SELECTED PASSAGE –

━━━━━━━━━━━━━━━━

Saturday, 9 May 2015

Suprematism

Suprematism
Kasimir Malevich (1878-1935)  was born near Keiv, Ukraine.  He's art and his Suprematist manifesto are amongst the most vital artistic developments of this century. Most of his paintings are limited to geometric shapes and a narrow range of colors, but the pinnacle of his Suprematism was his White on White series.

Kasimir Malevich  founded art movement; Suprematism.  Suprematism was one of the earliest and most radical developments in abstract art. Its name derived from Malevich's belief that Suprematist art would be superior to all the art of the past, and that it would lead to the "supremacy of pure feeling or perception in the pictorial arts." Heavily influenced by avant-garde poets, and an emerging movement in literary criticism, Malevich derived his interest in flouting the rules of language, in defying reason. He believed that there were only delicate links between words or signs and the objects they denote, and from this he saw the possibilities for a totally abstract art.
 It was a radical and experimental project that at times came close to a strange mysticism. Although the Communist authorities later attacked the movement, its influence was pervasive in Russia in the early 1920s, and it was important in shaping Constructivism, just as it has been in inspiring abstract art to this day.

━━━━━━━━━━━━━━━━

SOURCE EXCERPT –
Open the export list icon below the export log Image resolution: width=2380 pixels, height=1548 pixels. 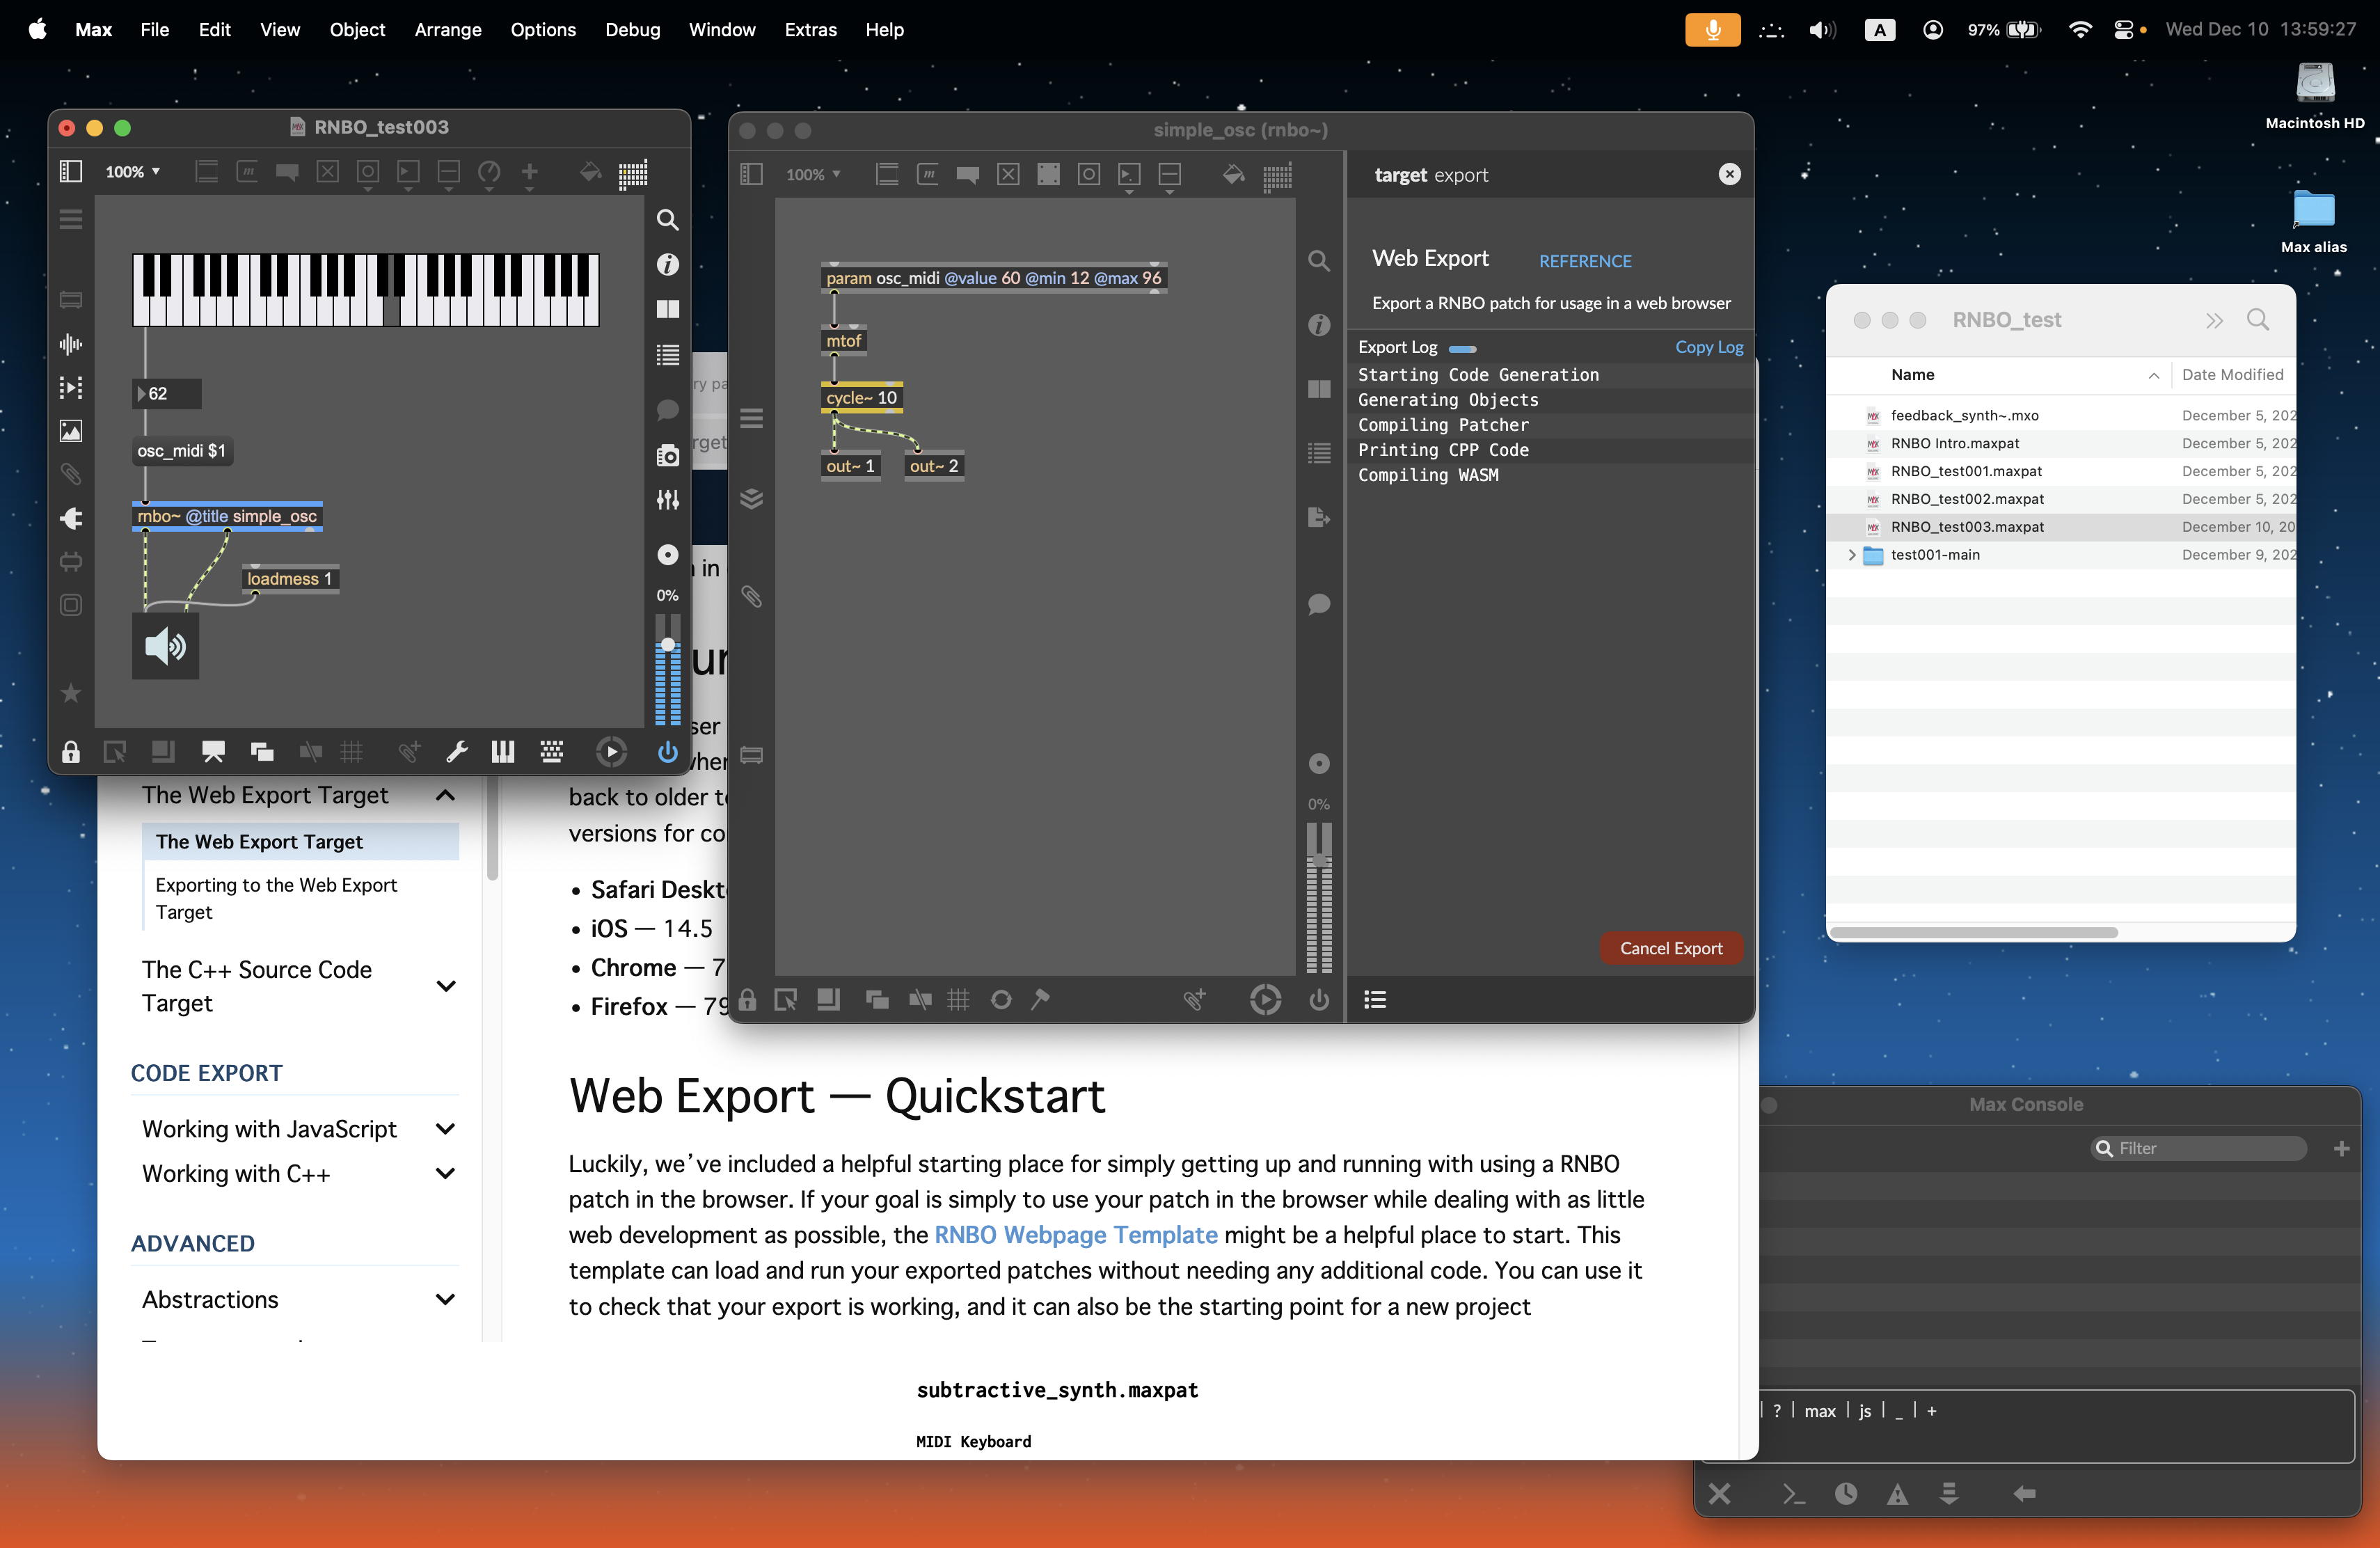coord(1375,999)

━━━━━━━━━━━━━━━━

STATED PROBLEM 1 –
Answer from the passage on Suprematism:
(a) Which series was the pinnacle of Malevich's Suprematism?
(b) By whom was Malevich heavily influenced?
(c) Which movement did Suprematism help shape?
STATED PROBLEM 2 – Please return the passage on Suprematism from "It was a radical" to "to this day." word for word.

TASK RESULT 1 –
(a) His White on White series.
(b) Avant-garde poets and an emerging movement in literary criticism.
(c) Constructivism.

TASK RESULT 2 –
It was a radical and experimental project that at times came close to a strange mysticism. Although the Communist authorities later attacked the movement, its influence was pervasive in Russia in the early 1920s, and it was important in shaping Constructivism, just as it has been in inspiring abstract art to this day.